(1895, село Каменка Таврической губ. — 1974, Москва)
Живописец, график
1914 поступила на историко-филологический факультет Московского университета.
1914-1916 занималась рисунком в классах рисования и живописи К. Юона и И. Дудина.
1917-1918 посещала студию И. Машкова.
1919 участвовала в организации художественной студии, музея и плакатной мастерской в Никополе.
С 1919-1921 работала в подотделе искусств Крымского народного отдела образования в Симферополе под руководством Я. Тугендхольда.
C 1919 участник выставок, в их числе: 1919 выставка херсонских художников; 1932 выставка «Художники РСФСР за 15 лет» в Ленинграде; 1934 выставка в Клубе мастеров искусств в Москве совместно с мужем, Ф. Платовым; 1939, 1944 персональные выставки.
1949 исключена из МОСХа.
1992 персональная выставка в Выставочном зале «Кунцево», Москва.

* **Строки, выбранные из собрания**:
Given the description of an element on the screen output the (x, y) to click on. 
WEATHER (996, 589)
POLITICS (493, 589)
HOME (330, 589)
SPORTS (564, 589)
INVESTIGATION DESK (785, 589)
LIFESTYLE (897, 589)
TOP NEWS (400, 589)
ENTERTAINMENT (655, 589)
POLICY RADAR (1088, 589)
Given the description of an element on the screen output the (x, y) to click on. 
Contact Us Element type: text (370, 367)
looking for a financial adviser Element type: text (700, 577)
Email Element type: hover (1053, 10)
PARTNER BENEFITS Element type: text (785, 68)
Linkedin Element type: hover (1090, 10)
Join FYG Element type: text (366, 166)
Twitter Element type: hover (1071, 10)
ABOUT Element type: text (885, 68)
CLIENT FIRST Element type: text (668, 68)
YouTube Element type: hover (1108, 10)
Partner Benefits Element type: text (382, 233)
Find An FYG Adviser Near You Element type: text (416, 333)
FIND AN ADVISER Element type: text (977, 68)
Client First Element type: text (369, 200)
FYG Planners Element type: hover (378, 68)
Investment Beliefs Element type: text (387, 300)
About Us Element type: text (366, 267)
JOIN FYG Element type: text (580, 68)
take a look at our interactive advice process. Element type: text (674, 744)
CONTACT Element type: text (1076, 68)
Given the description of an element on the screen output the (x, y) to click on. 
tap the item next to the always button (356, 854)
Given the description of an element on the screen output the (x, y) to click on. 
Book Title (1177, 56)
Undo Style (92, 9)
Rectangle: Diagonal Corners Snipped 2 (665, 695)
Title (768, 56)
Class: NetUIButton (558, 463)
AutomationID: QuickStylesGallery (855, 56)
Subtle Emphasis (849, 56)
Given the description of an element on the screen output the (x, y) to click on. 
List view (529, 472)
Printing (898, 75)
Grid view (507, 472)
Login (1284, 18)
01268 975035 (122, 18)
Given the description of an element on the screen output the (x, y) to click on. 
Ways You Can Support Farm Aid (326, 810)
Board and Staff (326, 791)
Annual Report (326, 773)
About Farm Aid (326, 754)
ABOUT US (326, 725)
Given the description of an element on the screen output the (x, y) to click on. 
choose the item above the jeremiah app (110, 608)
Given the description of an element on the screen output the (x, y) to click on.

* **Задание 1**:
Ответьте по биографической справке:
(a) На какой факультет Московского университета поступила героиня справки в 1914 году?
(b) Чью студию она посещала в 1917–1918 годах?
(c) Где прошла её персональная выставка 1992 года?
* **Задание 2**:
Продолжите биографическую справку, начав сразу после её последнего предложения.
Строки здесь ни при чём.

* **Ответ 1**:
(a) На историко-филологический факультет.
(b) Студию И. Машкова.
(c) В Выставочном зале «Кунцево» в Москве.

* **Ответ 2**:
Точно не помню года, но неизгладимое впечатление произвела на меня выставка Гончаровой, Ларионова, Бурлюка, открывшаяся в Херсоне. Эта выставка на всю жизнь наложила отпечаток на мое творчество. Всегда мне очень нравились примитивисты. Джотто, Брейгель Мужицкий и современные французские художники. В сериях «Лица и улицы», «В парикмахерской», «На темы древнерусских фресок» — источники очевидны: народная роспись, вывеска, лубок, икона. Но это не более чем отправные точки.Неуемная фантазия, спонтанность самовыражения, органичный примитивизм Ермиловой-Платовой — надежное противоядие от стилизации, тем паче от эпигонства. «Свое все-все любимое» — ее координаты. «В детстве ухаживала за цветами». Цветы — полевые, садовые, экзотические — позже доминирующий мотив ее натюрмортов. «Красота Днепра, необыкновенные разливы, поездки на лодках, парусниках и маленьких катерах в город Никополь в бури и тихую погоду запечатлелись на всю жизнь». Слово «запечатлелись», по-видимому, точное. Вряд ли писала она свою Каменку на Днепре впрямую с натуры, весной и летом из года в год. Похоже, что шла по развилкам памяти, как бы обретая вновь и вновь ощущение себя в распахнутом просторе воды, степи и неба. Пространство, обладающее собственным притяжением, ее пространство соткано из «летучей материи»— сгущения и разряжения света, и организовано «линиями, выражающими четкую ясность деталей и легкую расплывчатость пейзажа». Идеал художника: «Линия японцев… Она может быть твердой, как металл, и мягкой, как пух. Она передает спокойное равновесие и стремительное движение. Линия держится в плоскости и в объеме».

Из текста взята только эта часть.